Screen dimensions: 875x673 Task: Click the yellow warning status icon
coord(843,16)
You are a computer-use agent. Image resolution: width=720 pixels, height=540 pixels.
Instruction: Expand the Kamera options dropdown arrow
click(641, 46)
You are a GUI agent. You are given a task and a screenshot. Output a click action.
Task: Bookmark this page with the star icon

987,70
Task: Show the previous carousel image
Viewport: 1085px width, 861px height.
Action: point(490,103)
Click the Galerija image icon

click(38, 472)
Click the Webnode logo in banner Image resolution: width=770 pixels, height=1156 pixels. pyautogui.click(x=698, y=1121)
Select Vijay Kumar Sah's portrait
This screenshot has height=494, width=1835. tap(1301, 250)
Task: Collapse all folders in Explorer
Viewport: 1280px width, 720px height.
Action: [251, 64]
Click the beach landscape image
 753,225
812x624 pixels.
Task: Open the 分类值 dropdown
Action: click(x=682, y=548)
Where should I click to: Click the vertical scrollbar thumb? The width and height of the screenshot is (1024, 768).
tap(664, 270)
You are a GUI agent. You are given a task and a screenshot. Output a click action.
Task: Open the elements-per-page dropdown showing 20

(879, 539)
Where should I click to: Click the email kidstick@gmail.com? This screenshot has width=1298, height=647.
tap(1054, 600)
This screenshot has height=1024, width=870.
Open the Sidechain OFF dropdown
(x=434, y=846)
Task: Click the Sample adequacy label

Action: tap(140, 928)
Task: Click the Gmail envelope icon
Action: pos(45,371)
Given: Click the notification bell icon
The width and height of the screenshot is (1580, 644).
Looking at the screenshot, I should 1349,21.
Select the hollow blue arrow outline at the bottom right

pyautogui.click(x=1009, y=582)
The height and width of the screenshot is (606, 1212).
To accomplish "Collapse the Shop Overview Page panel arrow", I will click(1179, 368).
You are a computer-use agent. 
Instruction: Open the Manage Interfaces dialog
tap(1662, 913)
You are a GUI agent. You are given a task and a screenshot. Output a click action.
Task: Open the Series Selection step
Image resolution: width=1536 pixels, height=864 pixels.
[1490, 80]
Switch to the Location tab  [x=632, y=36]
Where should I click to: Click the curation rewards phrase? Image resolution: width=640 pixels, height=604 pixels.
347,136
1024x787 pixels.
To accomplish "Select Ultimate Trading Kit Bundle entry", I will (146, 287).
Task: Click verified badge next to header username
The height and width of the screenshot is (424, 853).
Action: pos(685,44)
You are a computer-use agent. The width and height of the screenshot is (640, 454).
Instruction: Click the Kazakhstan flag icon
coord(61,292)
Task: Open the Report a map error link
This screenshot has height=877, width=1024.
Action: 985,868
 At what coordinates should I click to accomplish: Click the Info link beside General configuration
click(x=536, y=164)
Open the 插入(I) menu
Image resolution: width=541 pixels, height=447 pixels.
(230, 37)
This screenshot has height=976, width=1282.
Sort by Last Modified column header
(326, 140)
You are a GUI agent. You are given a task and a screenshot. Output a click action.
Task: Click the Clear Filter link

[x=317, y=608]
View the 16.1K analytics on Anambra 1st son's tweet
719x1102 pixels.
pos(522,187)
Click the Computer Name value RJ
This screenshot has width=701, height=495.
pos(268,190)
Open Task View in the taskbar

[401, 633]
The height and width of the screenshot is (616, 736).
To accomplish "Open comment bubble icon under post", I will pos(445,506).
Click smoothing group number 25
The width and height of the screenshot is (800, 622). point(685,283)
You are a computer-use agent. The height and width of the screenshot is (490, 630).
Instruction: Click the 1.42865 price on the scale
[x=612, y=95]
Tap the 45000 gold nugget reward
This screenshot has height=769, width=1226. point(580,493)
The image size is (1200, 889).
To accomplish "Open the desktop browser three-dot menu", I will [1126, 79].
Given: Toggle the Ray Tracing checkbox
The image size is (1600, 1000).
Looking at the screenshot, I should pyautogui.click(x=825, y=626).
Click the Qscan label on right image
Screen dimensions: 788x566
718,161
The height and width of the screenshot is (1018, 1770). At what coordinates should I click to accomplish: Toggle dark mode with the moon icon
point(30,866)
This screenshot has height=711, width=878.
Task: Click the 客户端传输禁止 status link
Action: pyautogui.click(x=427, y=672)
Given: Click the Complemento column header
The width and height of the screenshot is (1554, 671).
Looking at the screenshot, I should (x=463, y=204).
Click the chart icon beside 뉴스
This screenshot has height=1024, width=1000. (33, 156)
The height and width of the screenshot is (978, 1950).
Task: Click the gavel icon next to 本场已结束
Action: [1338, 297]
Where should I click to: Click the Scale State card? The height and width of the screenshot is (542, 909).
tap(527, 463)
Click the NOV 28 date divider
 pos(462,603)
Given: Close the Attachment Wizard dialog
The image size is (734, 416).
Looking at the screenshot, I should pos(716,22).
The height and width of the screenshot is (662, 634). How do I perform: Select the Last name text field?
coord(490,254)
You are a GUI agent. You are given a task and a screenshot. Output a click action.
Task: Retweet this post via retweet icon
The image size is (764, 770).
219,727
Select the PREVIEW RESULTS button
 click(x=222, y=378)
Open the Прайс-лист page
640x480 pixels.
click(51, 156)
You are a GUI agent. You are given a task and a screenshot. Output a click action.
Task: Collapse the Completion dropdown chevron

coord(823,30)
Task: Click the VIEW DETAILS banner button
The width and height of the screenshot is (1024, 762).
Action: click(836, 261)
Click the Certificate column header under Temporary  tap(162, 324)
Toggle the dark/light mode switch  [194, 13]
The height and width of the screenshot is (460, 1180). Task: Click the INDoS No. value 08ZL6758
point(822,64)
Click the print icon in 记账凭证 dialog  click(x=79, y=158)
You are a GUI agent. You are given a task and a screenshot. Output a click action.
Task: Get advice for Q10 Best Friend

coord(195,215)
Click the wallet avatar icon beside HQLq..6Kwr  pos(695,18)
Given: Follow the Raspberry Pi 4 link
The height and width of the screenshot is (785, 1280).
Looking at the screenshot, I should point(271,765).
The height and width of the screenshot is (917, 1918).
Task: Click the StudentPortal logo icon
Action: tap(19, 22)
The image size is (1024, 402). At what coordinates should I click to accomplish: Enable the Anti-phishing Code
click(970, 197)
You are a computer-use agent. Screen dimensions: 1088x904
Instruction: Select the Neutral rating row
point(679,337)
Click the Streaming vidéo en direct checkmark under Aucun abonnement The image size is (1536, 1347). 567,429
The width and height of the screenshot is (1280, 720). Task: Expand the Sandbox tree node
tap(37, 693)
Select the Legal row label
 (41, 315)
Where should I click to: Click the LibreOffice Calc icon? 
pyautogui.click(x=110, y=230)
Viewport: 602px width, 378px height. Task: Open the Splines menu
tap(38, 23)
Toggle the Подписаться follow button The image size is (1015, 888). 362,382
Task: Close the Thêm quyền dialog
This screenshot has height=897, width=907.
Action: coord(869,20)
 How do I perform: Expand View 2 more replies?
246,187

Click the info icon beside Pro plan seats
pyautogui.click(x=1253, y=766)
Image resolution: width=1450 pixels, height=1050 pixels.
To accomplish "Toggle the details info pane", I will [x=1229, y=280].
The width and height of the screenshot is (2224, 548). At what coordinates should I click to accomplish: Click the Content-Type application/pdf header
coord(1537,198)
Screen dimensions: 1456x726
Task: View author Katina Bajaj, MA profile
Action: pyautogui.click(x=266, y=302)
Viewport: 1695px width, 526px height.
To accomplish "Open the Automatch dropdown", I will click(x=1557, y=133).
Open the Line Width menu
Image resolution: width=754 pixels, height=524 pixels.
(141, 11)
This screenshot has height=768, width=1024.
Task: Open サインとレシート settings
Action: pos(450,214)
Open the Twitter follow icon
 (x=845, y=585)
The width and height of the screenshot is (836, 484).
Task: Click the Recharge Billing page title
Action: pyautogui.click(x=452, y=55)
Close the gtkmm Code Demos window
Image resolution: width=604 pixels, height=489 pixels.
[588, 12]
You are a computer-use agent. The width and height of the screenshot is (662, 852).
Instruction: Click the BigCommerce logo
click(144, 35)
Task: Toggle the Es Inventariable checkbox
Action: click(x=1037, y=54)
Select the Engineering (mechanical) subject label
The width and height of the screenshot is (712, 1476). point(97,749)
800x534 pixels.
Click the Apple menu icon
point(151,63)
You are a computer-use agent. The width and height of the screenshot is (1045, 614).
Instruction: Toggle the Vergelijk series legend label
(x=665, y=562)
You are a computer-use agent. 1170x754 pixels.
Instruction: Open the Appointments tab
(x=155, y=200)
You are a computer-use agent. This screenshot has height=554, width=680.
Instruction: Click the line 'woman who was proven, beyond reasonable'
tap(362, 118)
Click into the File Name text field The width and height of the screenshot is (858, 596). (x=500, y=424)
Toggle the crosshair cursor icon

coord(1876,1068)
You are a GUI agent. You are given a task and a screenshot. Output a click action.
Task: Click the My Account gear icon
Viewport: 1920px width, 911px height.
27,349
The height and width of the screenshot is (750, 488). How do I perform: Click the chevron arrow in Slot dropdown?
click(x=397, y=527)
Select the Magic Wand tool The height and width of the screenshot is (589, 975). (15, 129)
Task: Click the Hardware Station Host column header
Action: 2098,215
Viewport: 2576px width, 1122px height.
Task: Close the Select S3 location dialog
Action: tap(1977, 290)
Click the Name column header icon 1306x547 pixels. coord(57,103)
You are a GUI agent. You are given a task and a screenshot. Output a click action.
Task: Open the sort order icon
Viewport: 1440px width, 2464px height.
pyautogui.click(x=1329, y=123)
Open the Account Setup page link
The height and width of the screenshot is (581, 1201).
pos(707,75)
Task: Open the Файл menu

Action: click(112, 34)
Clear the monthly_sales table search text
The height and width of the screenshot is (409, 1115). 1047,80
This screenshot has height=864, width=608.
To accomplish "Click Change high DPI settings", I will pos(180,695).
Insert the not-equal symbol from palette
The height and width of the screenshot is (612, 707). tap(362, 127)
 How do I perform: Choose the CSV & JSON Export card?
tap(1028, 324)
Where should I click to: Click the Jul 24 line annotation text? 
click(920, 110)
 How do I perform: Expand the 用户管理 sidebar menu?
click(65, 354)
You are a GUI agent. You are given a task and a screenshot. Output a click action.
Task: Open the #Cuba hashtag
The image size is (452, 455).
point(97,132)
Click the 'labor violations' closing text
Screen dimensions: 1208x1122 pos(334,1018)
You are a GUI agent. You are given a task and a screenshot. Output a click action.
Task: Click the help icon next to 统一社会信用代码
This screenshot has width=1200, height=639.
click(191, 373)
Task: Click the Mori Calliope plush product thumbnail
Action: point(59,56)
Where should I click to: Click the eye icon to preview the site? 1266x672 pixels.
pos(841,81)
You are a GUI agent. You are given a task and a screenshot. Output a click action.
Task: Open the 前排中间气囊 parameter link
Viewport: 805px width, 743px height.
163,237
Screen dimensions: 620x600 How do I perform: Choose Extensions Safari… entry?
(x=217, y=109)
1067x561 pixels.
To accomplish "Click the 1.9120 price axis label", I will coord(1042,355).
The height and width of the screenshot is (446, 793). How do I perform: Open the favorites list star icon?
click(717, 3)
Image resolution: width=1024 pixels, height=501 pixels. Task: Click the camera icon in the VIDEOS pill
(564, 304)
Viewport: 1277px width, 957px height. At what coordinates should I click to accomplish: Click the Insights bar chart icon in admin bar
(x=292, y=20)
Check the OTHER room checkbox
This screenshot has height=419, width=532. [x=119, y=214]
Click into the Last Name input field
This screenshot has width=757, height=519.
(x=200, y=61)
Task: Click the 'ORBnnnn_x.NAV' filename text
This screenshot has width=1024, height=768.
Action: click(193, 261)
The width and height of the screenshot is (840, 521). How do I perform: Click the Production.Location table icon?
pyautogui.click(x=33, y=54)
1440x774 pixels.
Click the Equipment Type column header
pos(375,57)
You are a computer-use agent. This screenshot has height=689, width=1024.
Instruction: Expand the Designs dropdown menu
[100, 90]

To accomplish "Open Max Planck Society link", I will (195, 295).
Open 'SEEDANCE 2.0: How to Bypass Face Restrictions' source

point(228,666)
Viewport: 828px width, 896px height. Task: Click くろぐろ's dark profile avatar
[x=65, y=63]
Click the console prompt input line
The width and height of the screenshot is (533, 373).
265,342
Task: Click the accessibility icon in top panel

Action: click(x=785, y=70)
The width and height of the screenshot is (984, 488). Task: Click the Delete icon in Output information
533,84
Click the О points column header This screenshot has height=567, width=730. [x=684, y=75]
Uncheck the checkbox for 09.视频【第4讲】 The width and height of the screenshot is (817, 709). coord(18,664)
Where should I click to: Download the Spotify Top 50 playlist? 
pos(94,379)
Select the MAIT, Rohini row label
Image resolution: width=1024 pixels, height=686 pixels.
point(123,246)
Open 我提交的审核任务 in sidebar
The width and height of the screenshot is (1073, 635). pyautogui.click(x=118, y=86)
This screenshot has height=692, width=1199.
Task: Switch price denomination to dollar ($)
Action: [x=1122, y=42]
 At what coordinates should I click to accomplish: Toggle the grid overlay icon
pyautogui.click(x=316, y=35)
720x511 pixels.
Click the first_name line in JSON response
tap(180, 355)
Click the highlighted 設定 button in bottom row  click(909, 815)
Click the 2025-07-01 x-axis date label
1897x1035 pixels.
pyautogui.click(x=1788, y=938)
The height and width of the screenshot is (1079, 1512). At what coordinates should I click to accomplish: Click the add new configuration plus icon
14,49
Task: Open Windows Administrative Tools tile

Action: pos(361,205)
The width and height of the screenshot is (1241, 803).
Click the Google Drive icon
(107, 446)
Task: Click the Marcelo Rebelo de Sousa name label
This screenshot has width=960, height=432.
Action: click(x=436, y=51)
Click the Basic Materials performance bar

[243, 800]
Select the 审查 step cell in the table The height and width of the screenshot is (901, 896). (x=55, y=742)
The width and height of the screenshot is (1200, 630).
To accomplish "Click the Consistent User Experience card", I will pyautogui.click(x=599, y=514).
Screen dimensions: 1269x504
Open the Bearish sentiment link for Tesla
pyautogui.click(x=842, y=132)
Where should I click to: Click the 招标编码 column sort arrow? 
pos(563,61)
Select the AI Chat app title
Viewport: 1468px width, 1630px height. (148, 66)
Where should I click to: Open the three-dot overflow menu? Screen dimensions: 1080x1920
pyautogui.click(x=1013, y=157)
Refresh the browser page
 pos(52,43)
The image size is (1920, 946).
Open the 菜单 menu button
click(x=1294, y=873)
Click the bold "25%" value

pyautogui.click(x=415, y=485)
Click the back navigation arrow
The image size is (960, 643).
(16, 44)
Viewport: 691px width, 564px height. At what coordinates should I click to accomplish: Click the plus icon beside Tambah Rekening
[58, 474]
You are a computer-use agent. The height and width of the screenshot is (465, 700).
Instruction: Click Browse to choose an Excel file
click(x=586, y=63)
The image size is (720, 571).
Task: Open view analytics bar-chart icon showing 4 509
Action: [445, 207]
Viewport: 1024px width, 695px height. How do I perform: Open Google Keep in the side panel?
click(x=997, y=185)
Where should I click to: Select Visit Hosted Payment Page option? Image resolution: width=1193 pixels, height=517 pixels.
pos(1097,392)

====================

■ WHAT IS BEING ASKED ■
The lines above from the one containing "is (662, 852)." through the one containing "has height=554, width=680." are to be set down exactly, and no others.

■ FINAL ANSWER ■
You are a computer-use agent. The width and height of the screenshot is (662, 852).
Instruction: Click the BigCommerce logo
click(144, 35)
Task: Toggle the Es Inventariable checkbox
Action: click(x=1037, y=54)
Select the Engineering (mechanical) subject label
The width and height of the screenshot is (712, 1476). point(97,749)
800x534 pixels.
Click the Apple menu icon
point(151,63)
You are a computer-use agent. The width and height of the screenshot is (1045, 614).
Instruction: Toggle the Vergelijk series legend label
(x=665, y=562)
You are a computer-use agent. 1170x754 pixels.
Instruction: Open the Appointments tab
(x=155, y=200)
You are a computer-use agent. This screenshot has height=554, width=680.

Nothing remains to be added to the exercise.